In seinem Kitzinger Impfzentrum hat das BRK mehr Impfdosen aus einer Ampulle ziehen können, als es der Hersteller vorsieht. So reichte der Impfstoff länger – kurzzeitig.
Das BRK hat in seinem Impfzentrum in Kitzingen zum Teil sieben statt sechs Impfdosen aus einem Impffläschen entnehmen und verimpfen können. Doch obwohl das technisch möglich ist, stellt das BRK aus Haftungsgründen diese Praxis ein.
Foto: Felix Wallström/BRK | Das BRK hat in seinem Impfzentrum in Kitzingen zum Teil sieben statt sechs Impfdosen aus einem Impffläschen entnehmen und verimpfen können. Doch obwohl das technisch möglich ist, stellt das BRK aus Haftungsgründen diese Praxis ein.

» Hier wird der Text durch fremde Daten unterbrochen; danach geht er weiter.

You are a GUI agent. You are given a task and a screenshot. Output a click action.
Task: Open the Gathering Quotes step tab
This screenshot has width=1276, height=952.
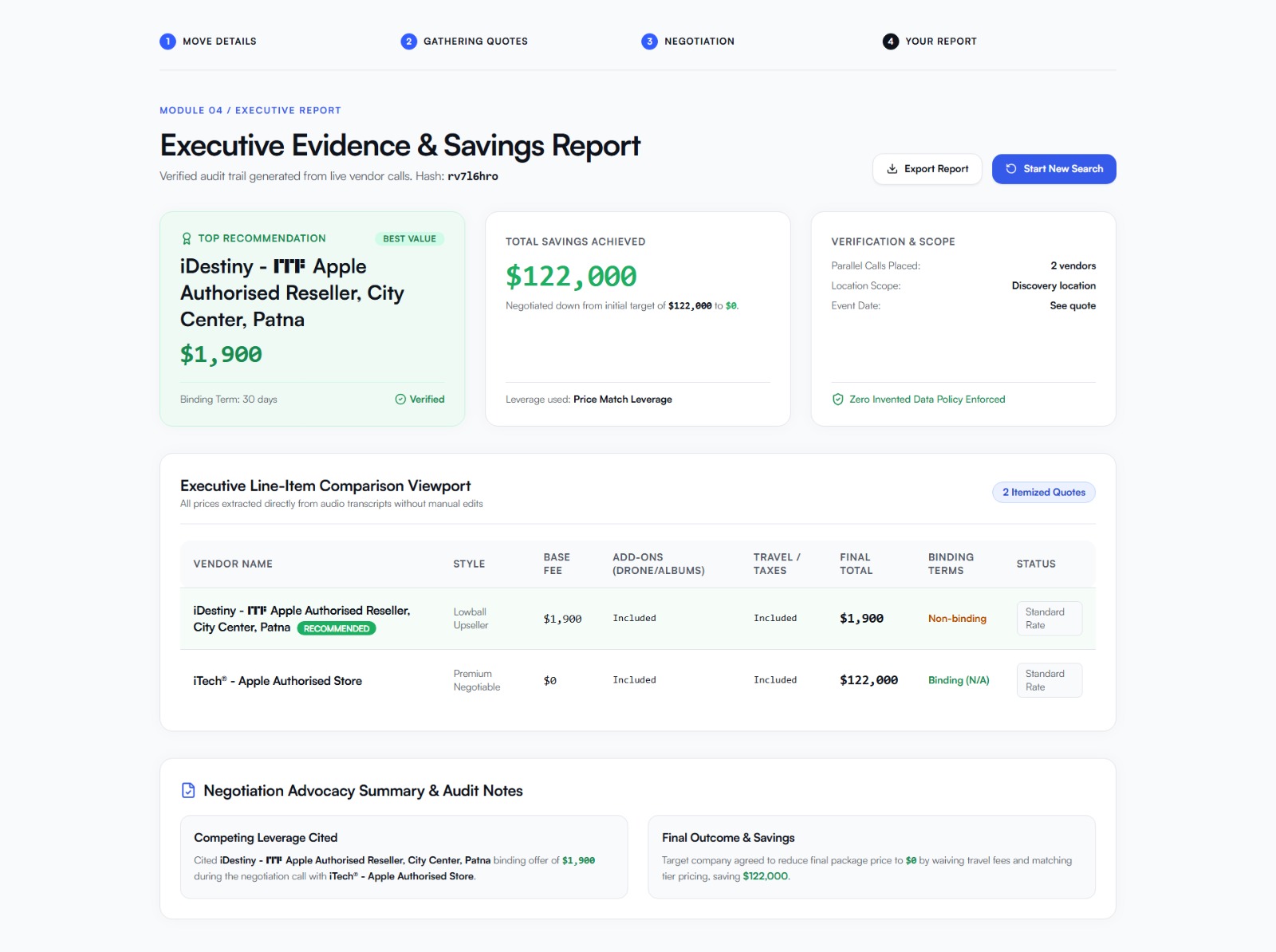tap(464, 41)
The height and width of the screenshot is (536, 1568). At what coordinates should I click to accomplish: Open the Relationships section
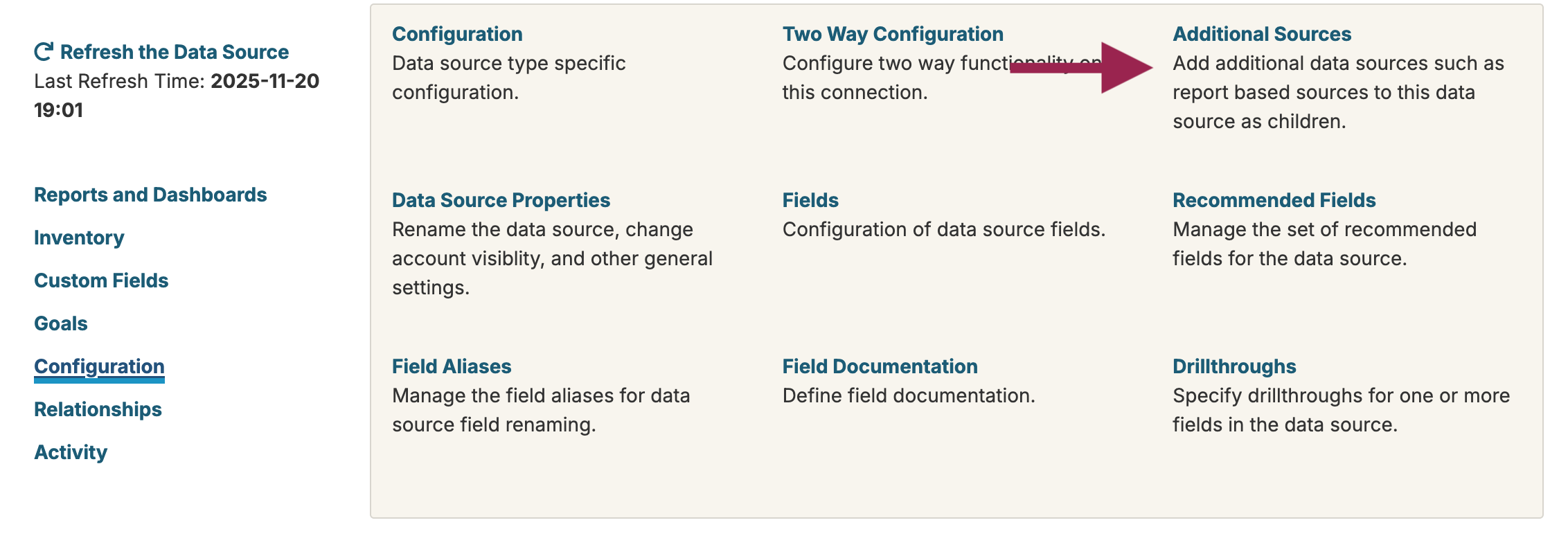click(x=98, y=409)
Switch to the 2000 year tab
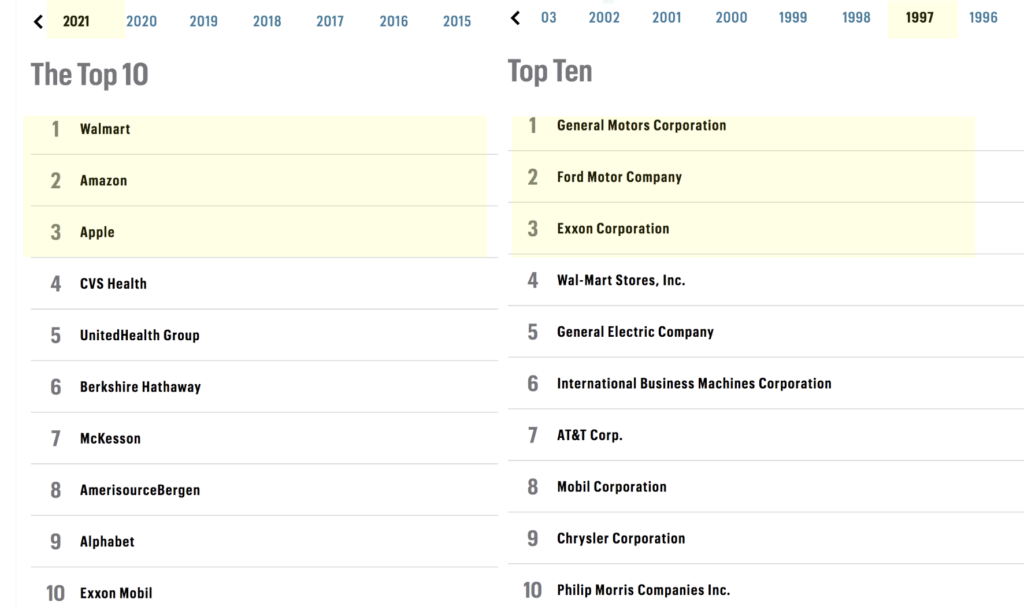 coord(731,18)
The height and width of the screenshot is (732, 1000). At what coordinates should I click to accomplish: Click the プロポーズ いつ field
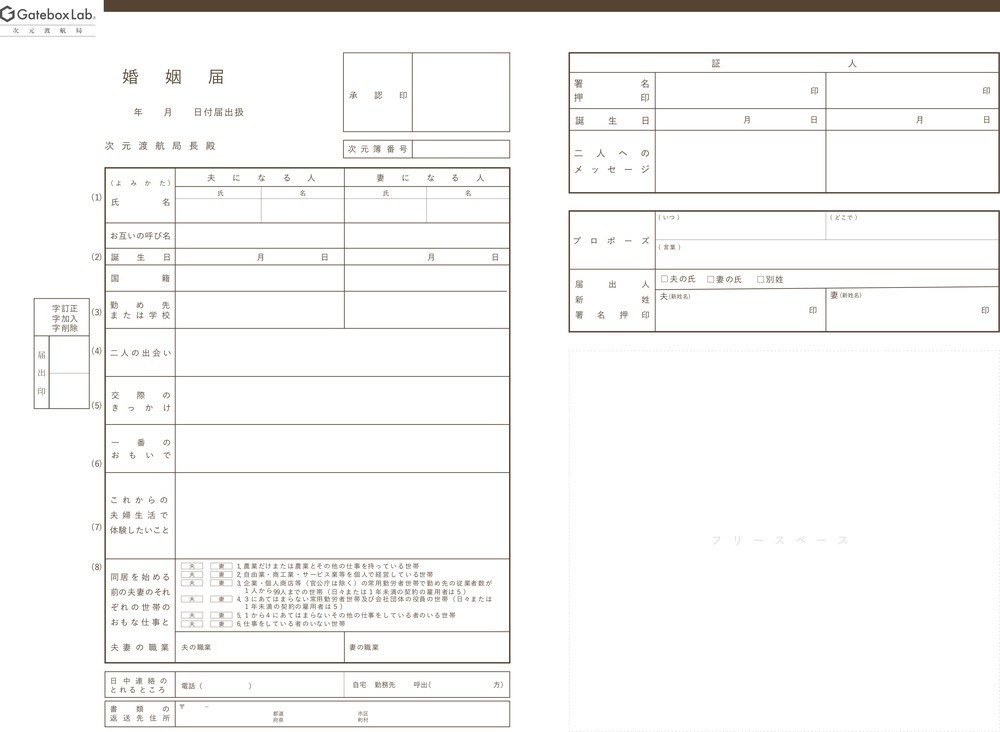740,229
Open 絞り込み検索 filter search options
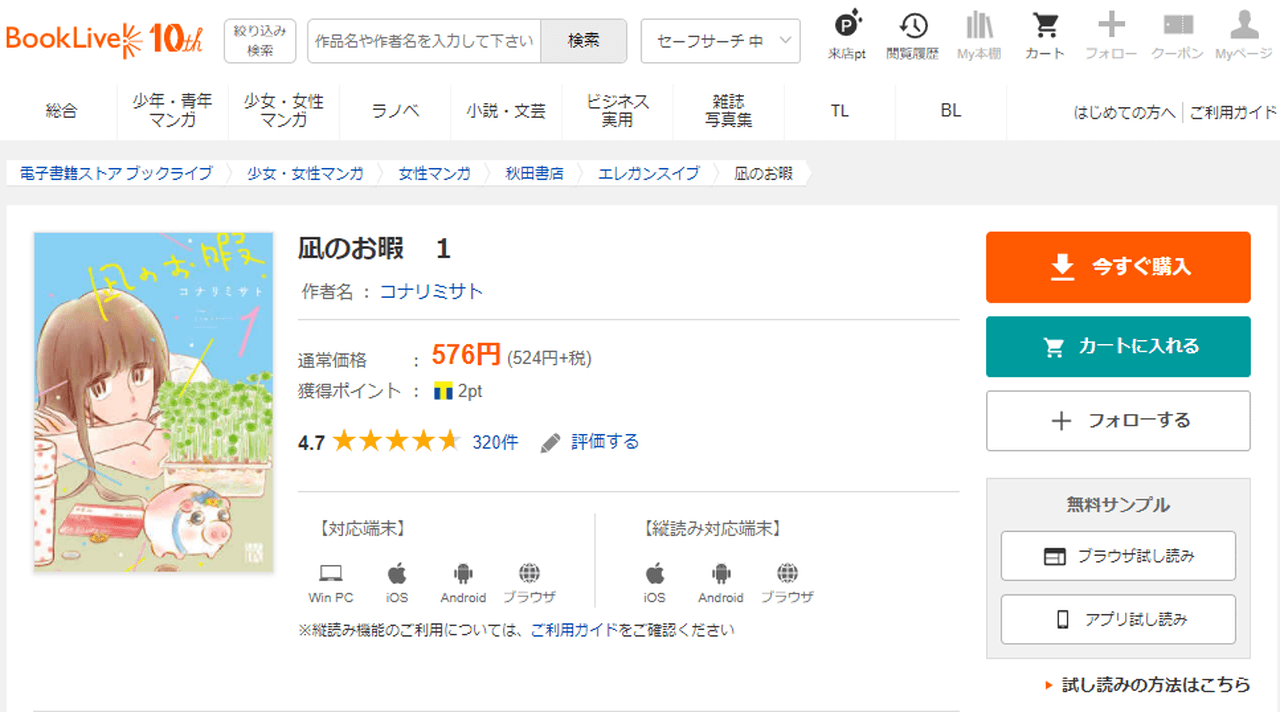The width and height of the screenshot is (1280, 712). coord(260,41)
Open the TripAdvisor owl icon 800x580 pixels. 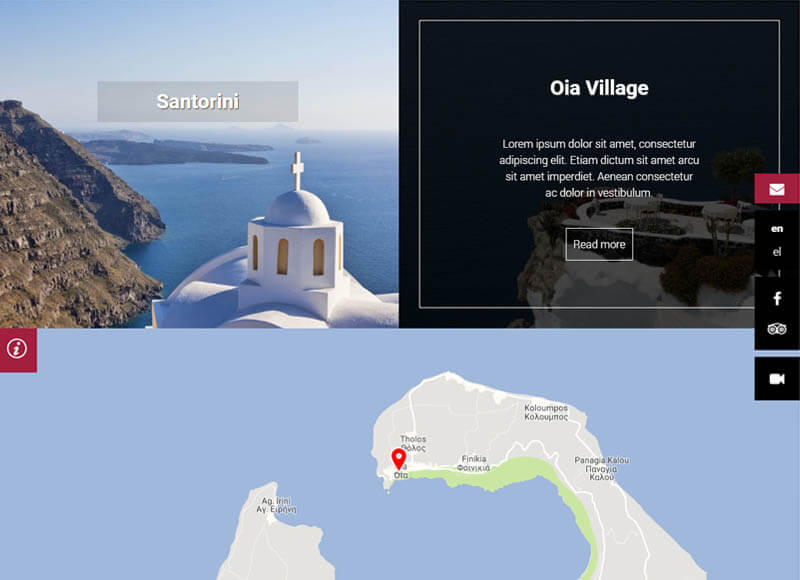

Eigentlich eine gute Idee: Das BRK hat in seinem Corona-Impfzentrum in Kitzingen festgestellt, dass es bei vielen Impfampullen möglich ist, sieben Impfdosen statt wie angegeben sechs herauszuziehen. Folglich haben manche Impfärzte das auch in der Praxis so gehandhabt, wie BRK-Kreisgeschäftsführer Felix Wallström auf Anfrage bestätigt.Immerhin konnte damit die Zahl der Impflinge deutlich gesteigert werden. Und das, ohne dass verschiedene Ampullen gemischt oder gar gestreckt wurden. "In der Hälfte bis zwei Dritteln der Impfampullen ist mehr Impfstoff enthalten als angegeben", schildert Wallström die Erfahrung.